Motyl z twoich słów i czynów na forum wynika to:
Kocham Boga mówię szczerze, choć w tą miłość sam nie wierzę.



Moja milosc do Boga jest odwzajemniona....nie mam powodow sadzic, ze jest inaczej.... :)

Natomiast z twoich czynow i slow wynika, ze nie potrafisz myslec samodzielnie, bo cala pojemnosc twojego mozgu wypelnil rzymsko-katolicki software i dopoki go nie zdeaktywujesz, nie ruszysz z miejsca....

Poki co, twoje rokowania pod tym wzgledem sa beznadziejne, bo nie uswiadamiasz sobie nawet, ze to, co dzieje sie w twojej glowie jest rzymsko-katolicka sugestia....

Szczerze ci wspolczuje....choc dobrze wiem, ze w twoim oprogramowaniu dziala rzymsko-katolicka funkcja reakcji na moje szczere wspolczucie....i pewnie zaraz bedziemy tutaj jej swiadkami.... :-D

Re: Ewolucja rozumienia eucharystii

: 09 paź 2017, 11:47
autor: marian62
saracen pisze:Może gdyby był chleb... Bóg miałby szansę wejść głębiej w was, do żołądka.
Może nawet w tym momencie poczulibyście jakieś ciepło?

A tak... usta i rozpuszczenie.
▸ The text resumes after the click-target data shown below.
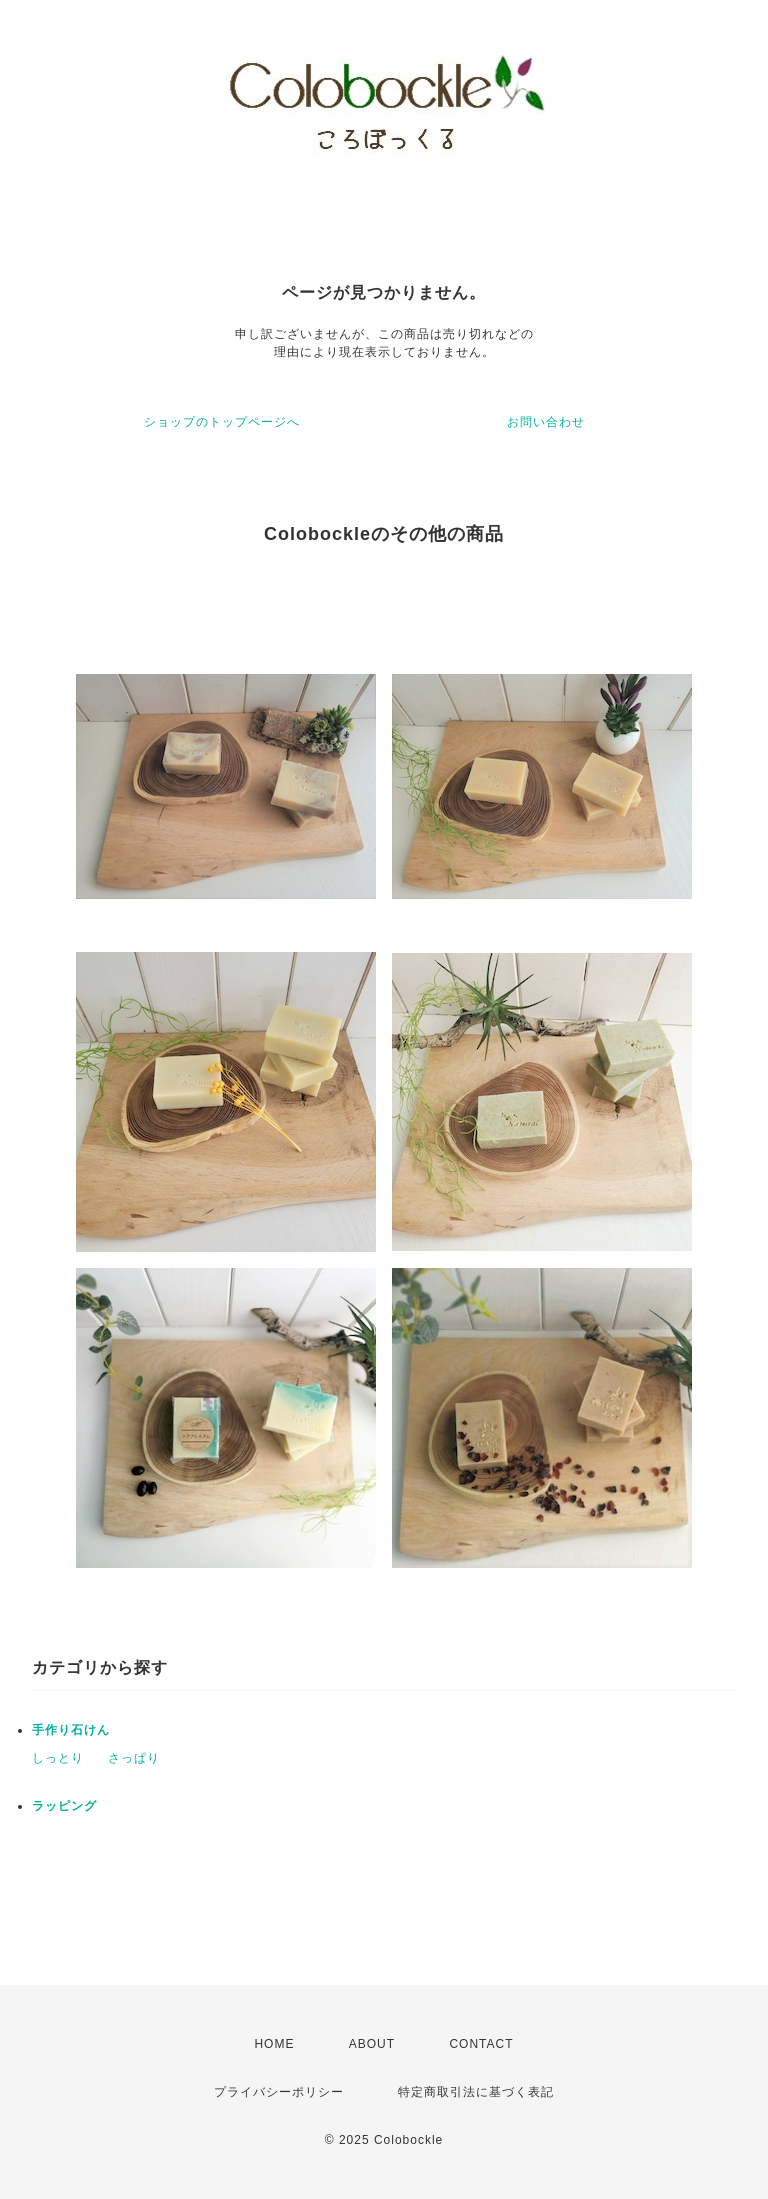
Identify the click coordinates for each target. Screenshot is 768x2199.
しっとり (58, 1758)
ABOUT (372, 2044)
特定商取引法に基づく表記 (476, 2092)
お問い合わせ (546, 422)
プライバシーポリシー (279, 2092)
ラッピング (64, 1806)
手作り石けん (71, 1730)
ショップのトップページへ (222, 422)
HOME (274, 2044)
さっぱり (134, 1758)
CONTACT (481, 2044)
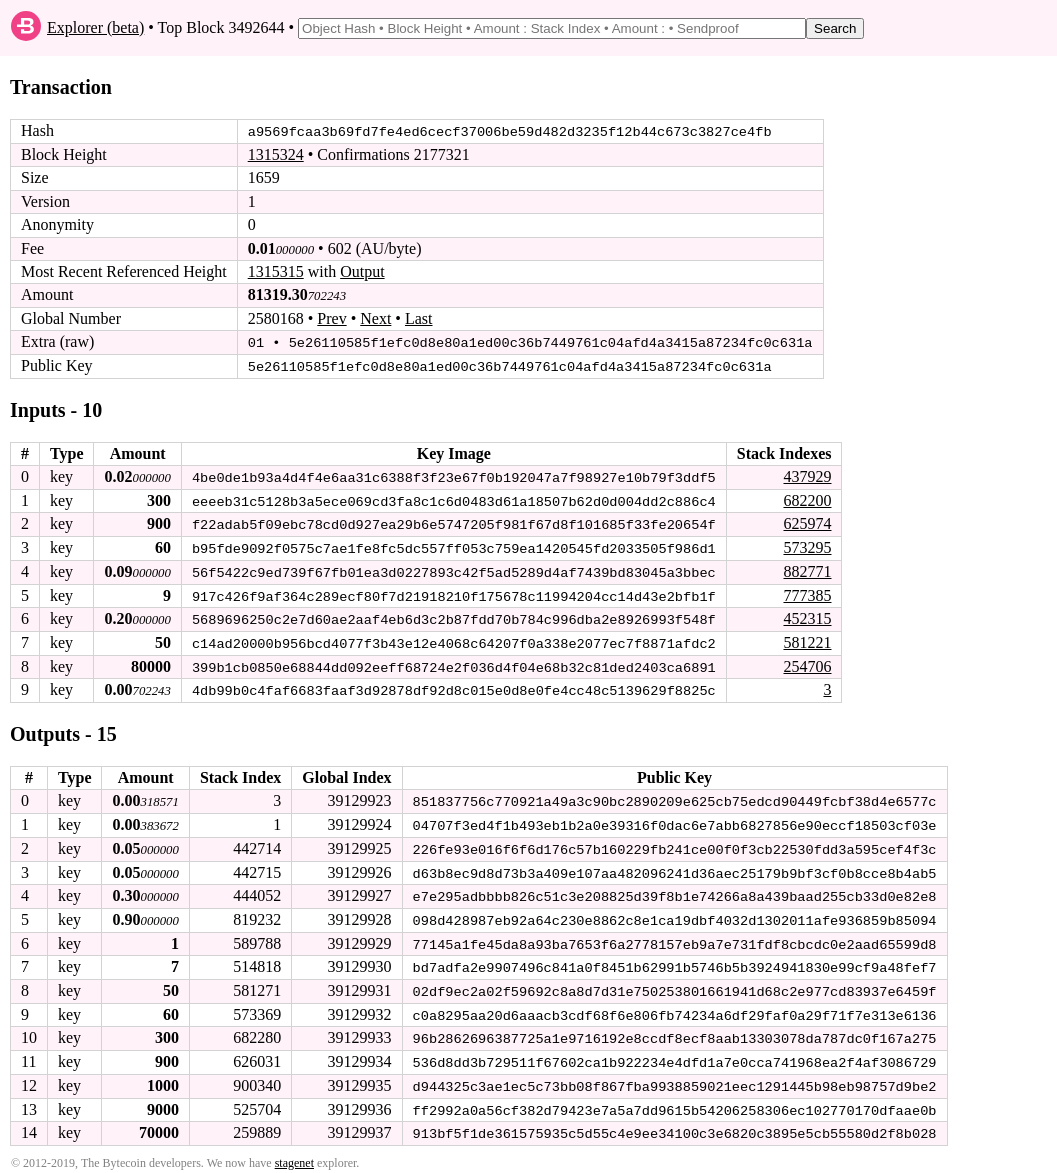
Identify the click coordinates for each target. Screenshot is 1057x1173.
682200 (807, 498)
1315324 (276, 154)
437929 (807, 475)
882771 (807, 569)
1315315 (276, 271)
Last (419, 318)
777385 (807, 592)
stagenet (294, 1154)
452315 (807, 615)
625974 (807, 522)
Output (362, 271)
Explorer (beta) (95, 27)
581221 (807, 639)
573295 (807, 545)
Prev (331, 318)
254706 (807, 662)
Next (375, 318)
Spożywania niet.

Saracen Boga interesuje nasze serce nie żołądek.

Re: Ewolucja rozumienia eucharystii

: 09 paź 2017, 11:50
autor: KAAN
marian62 pisze:Eucharystyczna obecność Chrystusa zaczyna się w chwili konsekracji i trwa, dopóki trwają postacie eucharystyczne,
A gdzie to napisano w Słowie Bożym? Gdzie jest konsekracja?